Carl Klimt is an artist living and working in Portland, OR


themountainsthemountains.blogspot.com


            Being trapped between one’s desire for certain moments to remain unchanged and the impossibility of permanence creates unease. The actions and reactions I’m specifically interested in originate from somewhere deep within my subconscious. In Gestalt theory “the operational principle of the brain is parallel, and analog with self organizing tendencies”. As I understand it, we begin to know our deepest selves by observing our wordless decisions.
            The work with sawdust is in part about creating a physical unease by building tenuous structures. They were compressed with my weight and remain held together with nothing but gravity and the integrity of the interlocking fibers. Despite these sculptures being fragile enough to fall apart with a gentle nudge, they remain stable if untouched. They are a temporary record of a gesture, which use the language of architecture in the form of corners, walls, and pillars, to speak to internal psychological spaces.

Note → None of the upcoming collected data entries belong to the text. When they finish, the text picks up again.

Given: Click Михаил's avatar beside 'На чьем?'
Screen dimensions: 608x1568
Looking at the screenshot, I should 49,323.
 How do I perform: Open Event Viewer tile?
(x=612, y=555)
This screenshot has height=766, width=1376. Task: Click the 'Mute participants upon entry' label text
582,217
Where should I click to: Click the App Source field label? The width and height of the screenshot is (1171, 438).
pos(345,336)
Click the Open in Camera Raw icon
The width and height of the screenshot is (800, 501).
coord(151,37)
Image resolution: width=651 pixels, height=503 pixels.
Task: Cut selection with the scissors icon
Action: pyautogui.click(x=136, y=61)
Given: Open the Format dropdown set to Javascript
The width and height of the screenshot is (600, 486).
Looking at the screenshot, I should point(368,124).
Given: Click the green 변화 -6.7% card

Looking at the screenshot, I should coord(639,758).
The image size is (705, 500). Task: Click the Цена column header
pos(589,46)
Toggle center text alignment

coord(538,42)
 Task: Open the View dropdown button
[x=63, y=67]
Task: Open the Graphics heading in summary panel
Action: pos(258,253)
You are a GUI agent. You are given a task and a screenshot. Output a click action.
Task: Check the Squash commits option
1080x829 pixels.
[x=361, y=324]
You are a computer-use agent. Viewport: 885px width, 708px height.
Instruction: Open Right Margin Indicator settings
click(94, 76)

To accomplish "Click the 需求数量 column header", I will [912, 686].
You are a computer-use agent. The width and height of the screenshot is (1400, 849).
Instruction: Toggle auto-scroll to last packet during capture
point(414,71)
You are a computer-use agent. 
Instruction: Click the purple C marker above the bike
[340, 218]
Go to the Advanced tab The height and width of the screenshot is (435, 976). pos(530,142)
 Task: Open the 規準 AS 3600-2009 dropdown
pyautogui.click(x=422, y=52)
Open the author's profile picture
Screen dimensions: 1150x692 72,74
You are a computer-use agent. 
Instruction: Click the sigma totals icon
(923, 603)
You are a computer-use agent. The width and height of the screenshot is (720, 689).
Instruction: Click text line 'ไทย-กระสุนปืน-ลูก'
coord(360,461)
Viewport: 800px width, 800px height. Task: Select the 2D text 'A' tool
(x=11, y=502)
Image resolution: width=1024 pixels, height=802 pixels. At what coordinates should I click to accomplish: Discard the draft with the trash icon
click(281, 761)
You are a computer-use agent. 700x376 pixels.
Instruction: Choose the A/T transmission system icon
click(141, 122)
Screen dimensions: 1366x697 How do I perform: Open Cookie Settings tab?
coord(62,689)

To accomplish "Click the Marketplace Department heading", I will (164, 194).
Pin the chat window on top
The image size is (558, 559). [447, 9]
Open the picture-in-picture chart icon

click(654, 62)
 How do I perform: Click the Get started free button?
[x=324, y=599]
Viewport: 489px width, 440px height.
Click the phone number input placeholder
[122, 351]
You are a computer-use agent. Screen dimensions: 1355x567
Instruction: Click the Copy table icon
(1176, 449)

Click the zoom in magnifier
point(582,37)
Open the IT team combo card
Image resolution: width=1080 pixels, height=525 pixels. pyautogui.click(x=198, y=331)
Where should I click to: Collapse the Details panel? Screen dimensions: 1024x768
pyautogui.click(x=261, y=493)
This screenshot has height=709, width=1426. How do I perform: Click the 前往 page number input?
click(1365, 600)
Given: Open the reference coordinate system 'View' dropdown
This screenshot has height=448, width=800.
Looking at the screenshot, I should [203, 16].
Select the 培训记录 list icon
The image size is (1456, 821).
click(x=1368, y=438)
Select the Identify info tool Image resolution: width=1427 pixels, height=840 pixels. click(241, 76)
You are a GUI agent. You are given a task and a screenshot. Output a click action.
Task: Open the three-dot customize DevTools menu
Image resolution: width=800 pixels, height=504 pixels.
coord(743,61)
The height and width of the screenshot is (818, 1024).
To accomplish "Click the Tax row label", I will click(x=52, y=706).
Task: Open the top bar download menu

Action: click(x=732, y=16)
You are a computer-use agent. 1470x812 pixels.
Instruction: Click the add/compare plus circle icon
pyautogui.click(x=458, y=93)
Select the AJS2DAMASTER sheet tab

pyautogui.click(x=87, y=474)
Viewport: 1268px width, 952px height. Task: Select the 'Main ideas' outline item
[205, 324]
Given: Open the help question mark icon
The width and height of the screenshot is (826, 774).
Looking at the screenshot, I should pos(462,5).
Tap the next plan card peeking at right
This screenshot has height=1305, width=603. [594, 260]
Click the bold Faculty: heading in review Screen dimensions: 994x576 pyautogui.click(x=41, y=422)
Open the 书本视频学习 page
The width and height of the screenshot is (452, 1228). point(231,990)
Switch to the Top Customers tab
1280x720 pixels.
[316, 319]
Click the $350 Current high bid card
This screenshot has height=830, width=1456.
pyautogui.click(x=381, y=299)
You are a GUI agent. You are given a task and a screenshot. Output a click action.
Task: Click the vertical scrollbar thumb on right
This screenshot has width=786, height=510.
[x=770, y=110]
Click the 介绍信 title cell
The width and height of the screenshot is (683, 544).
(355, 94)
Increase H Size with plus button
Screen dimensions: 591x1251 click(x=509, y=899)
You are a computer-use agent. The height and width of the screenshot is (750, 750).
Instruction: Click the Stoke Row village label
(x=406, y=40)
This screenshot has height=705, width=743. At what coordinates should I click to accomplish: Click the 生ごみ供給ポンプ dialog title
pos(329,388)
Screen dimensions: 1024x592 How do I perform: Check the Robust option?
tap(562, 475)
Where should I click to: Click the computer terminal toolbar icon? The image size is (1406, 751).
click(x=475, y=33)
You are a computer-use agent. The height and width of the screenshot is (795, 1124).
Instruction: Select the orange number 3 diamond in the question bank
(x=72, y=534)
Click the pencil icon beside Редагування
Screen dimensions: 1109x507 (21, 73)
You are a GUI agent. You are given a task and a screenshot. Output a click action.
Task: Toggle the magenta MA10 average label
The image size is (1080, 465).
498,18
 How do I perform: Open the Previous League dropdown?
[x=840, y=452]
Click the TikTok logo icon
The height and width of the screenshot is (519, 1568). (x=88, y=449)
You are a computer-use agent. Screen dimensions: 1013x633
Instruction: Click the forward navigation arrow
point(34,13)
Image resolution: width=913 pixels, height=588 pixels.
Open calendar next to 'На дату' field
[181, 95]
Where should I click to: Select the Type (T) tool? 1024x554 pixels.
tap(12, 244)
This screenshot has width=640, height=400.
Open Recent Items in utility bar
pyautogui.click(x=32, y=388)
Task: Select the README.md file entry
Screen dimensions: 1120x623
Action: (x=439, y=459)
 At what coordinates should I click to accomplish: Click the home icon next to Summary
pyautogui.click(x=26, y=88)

            My process is based in gleaning from everyday observations. To a carpenter sawdust is trash but to me it is conceptually rich artistic material. A table saw produces a small gap between the two sides of the wood it cuts. What remains is the sawdust. It is a byproduct of the physical creation of negative space. Commonplace actions and materials become starting points for abstraction to ultimately begin describing my sense of place.